-- Opening Marker --
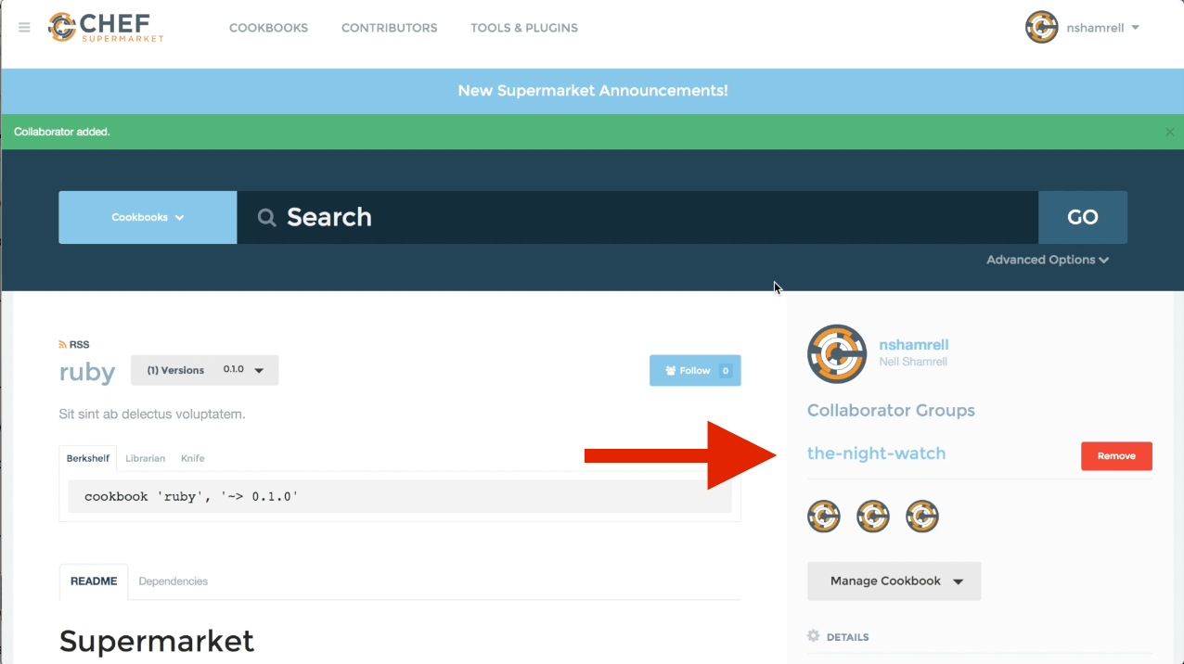This screenshot has height=664, width=1184.
Task: Select the Dependencies tab
Action: (173, 581)
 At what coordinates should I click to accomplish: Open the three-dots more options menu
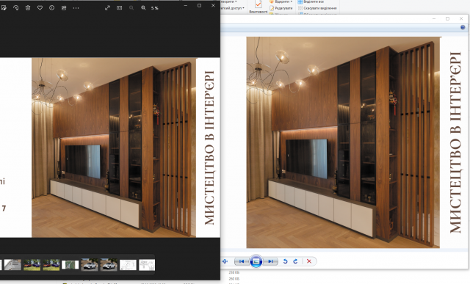click(76, 8)
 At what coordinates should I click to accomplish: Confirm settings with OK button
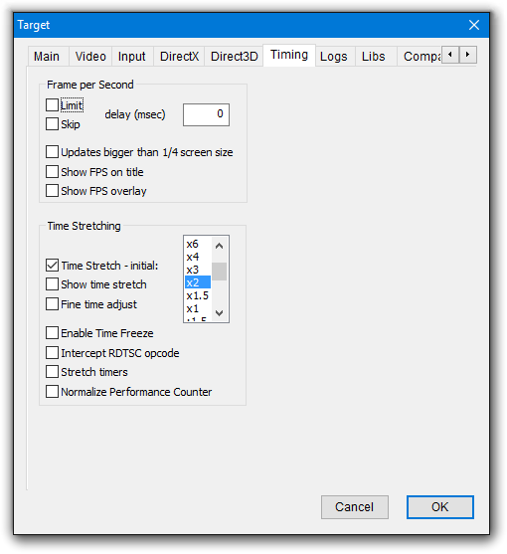[x=440, y=507]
-- Closing Marker --
WHAT THIS TASK INVOLVES
"At what coordinates should I click to accomplish: Open" marks the first line to copy; copy that line and every line after it through the last line of the listing, exactly and without pictures.

THE COMPLETED TASK
 At what coordinates should I click to accomplish: Open the three-dots more options menu
click(76, 8)
 At what coordinates should I click to accomplish: Confirm settings with OK button
[x=440, y=507]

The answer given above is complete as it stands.